Sunday, March 20, 2011

Project Euler Problem 1

I recently attempted many of the simpler Project Euler problems, and decided it would be good to write down my thinking process.  If you don't know, Project Euler is a collection of programming problems with a heavy emphasis on mathematics.  They highly discourage sharing the answers since they want you to solve the problems by yourself, but since answers are already scattered all over the Internet it's up to you to challenge yourself and avoid spoilers.  Consider yourself warned - this post contains solutions and discussions thereof.

Problem statement:  Add all the natural numbers below one thousand that are multiples of 3 or 5.

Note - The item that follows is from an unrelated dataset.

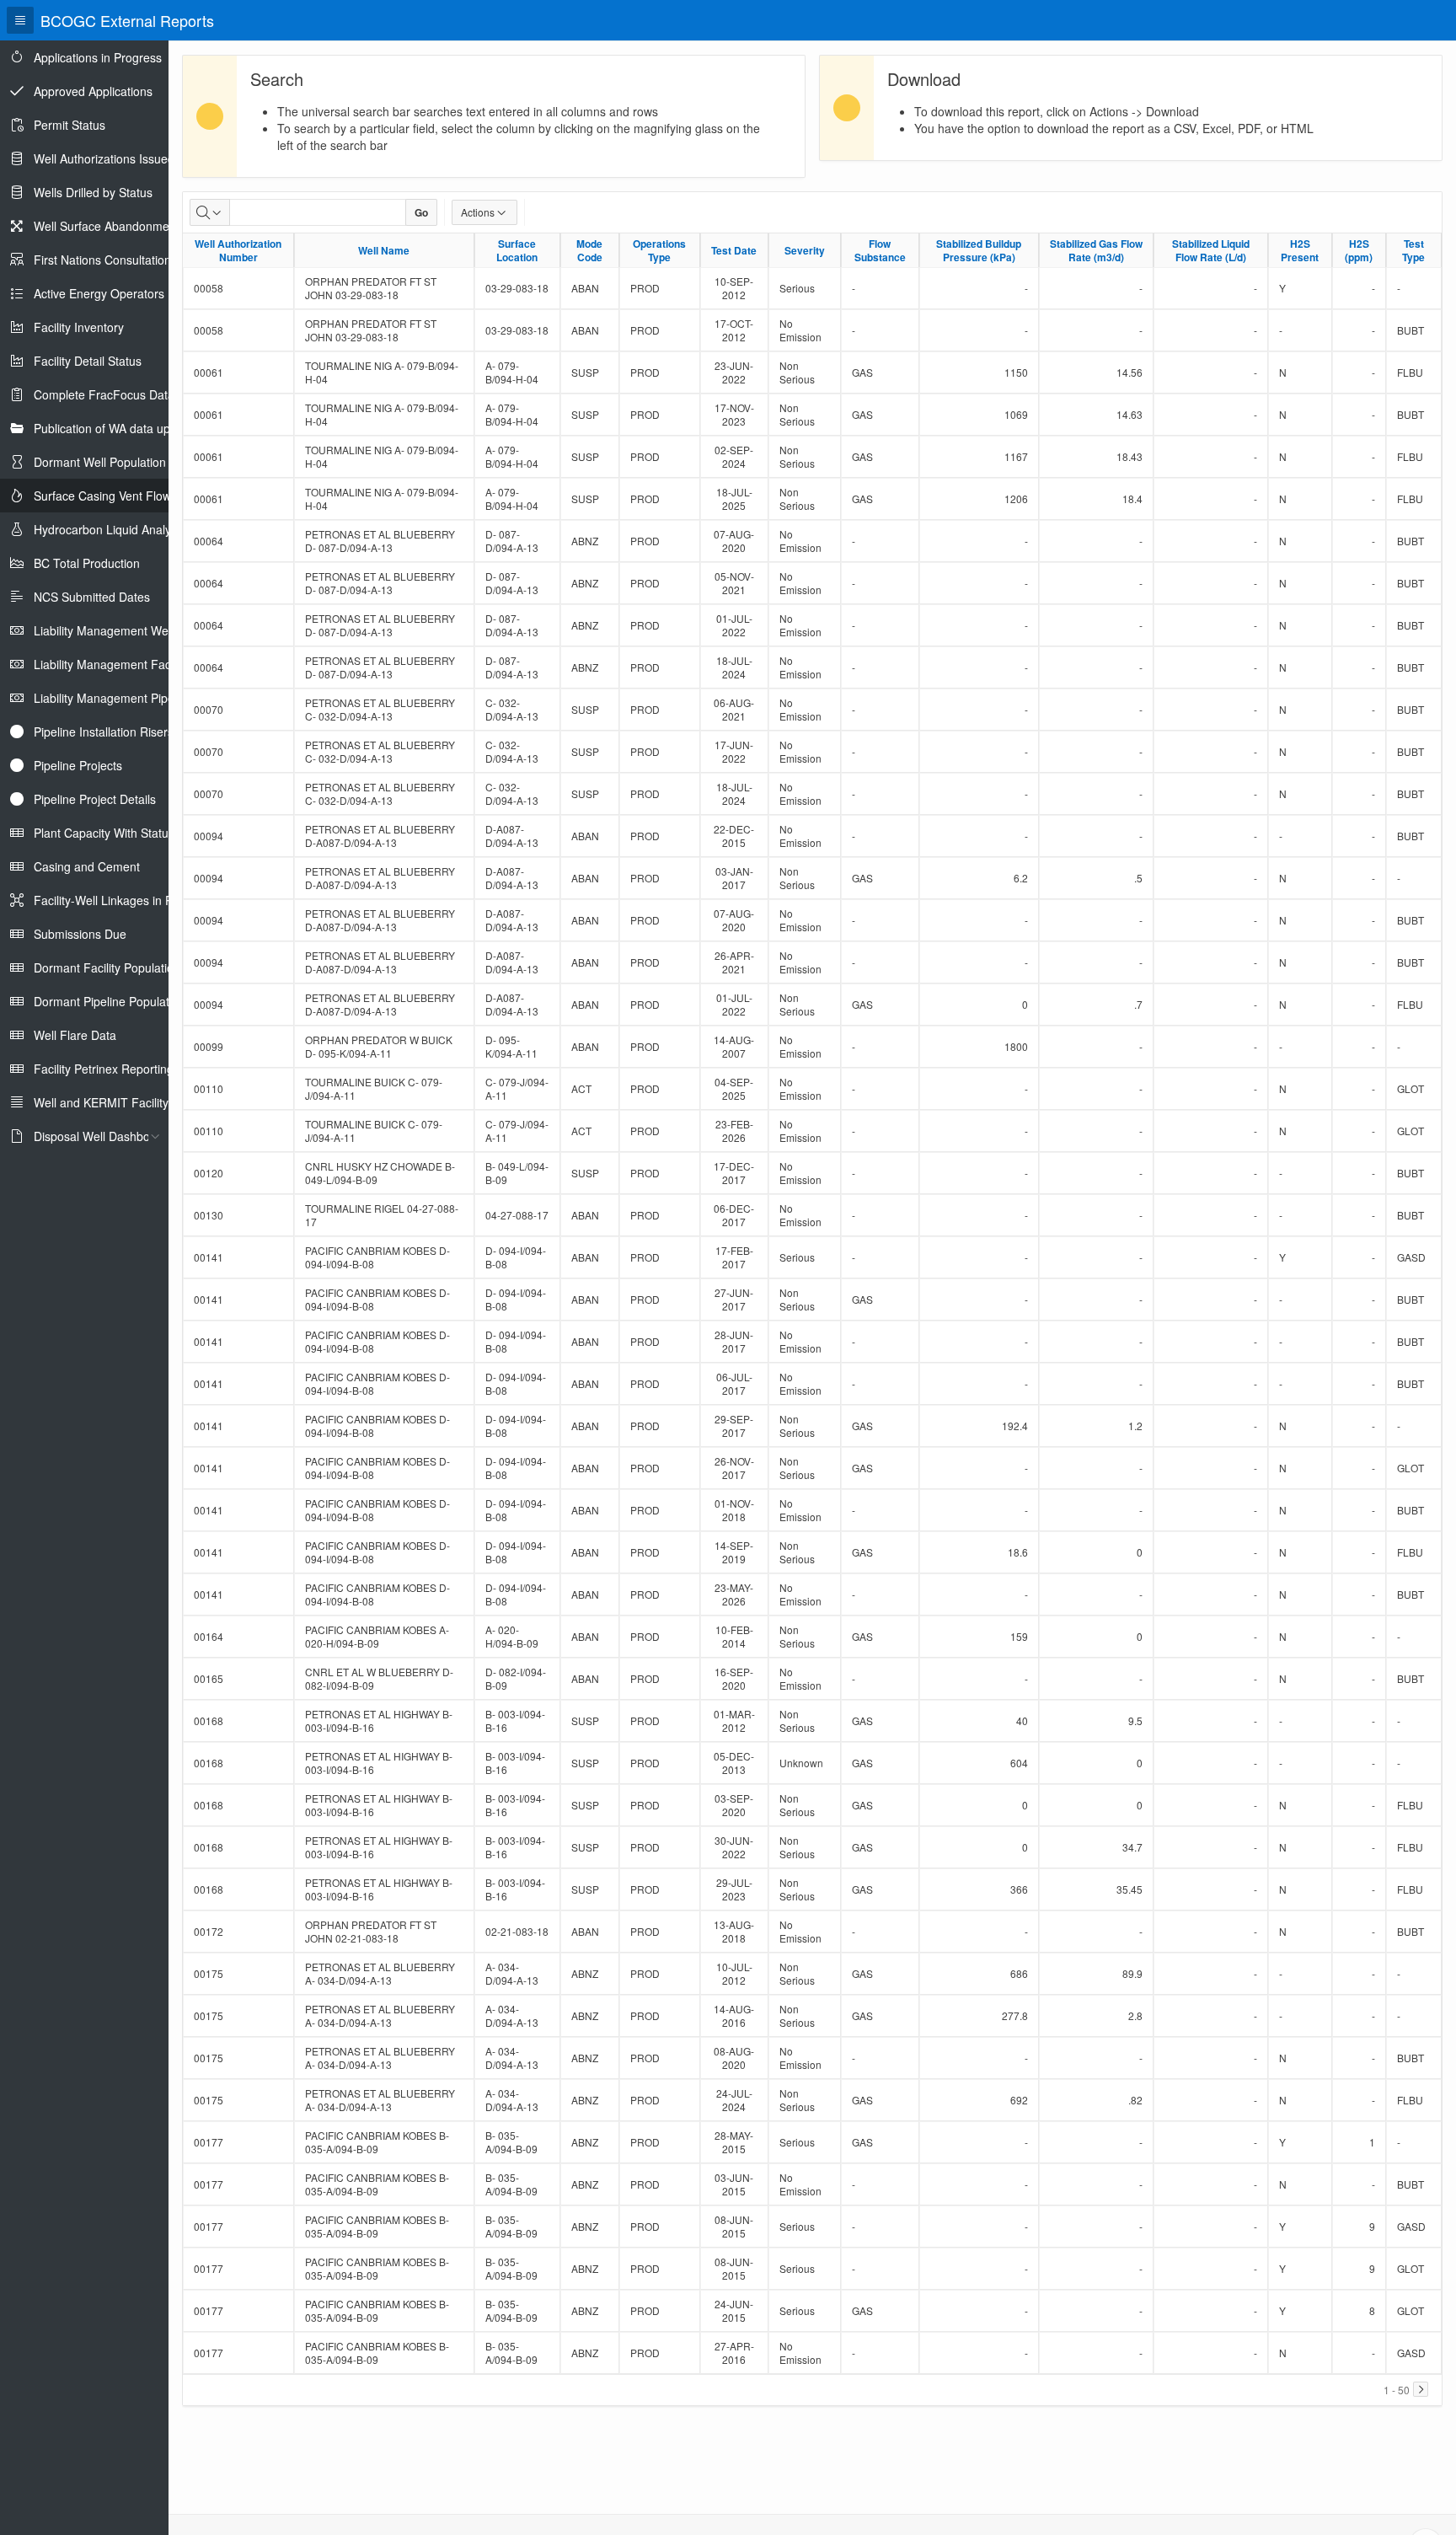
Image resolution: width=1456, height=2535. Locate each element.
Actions (478, 212)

As a reminder, natural numbers are the set of positive integers.  This problem, despite being fairly simple, actually has a few different approaches, and the simplicity is actually nice because it makes the explanations simple too.

The brute-force approach is to simply loop through the numbers from 1 to 999, and add them to some sum if it's a multiple of 3 or 5:

    public static long sumMultiples(long limit) {
        long sum = 0;
        int[] factors = {  3, 5 };

        for (int i = 1; i < limit; i++) {
            for (int m : factors) {
                if (i % m == 0) {
                    sum += i;
                    break;
                }
            }
        }

        return sum;
    }

This is an O(n * m) algorithm, where n is the limit and m is the number of factors to consider.  For larger values of the input n, this approach would take longer amounts of time because it has to evaluate every single number from 1 to the limit, for each factor.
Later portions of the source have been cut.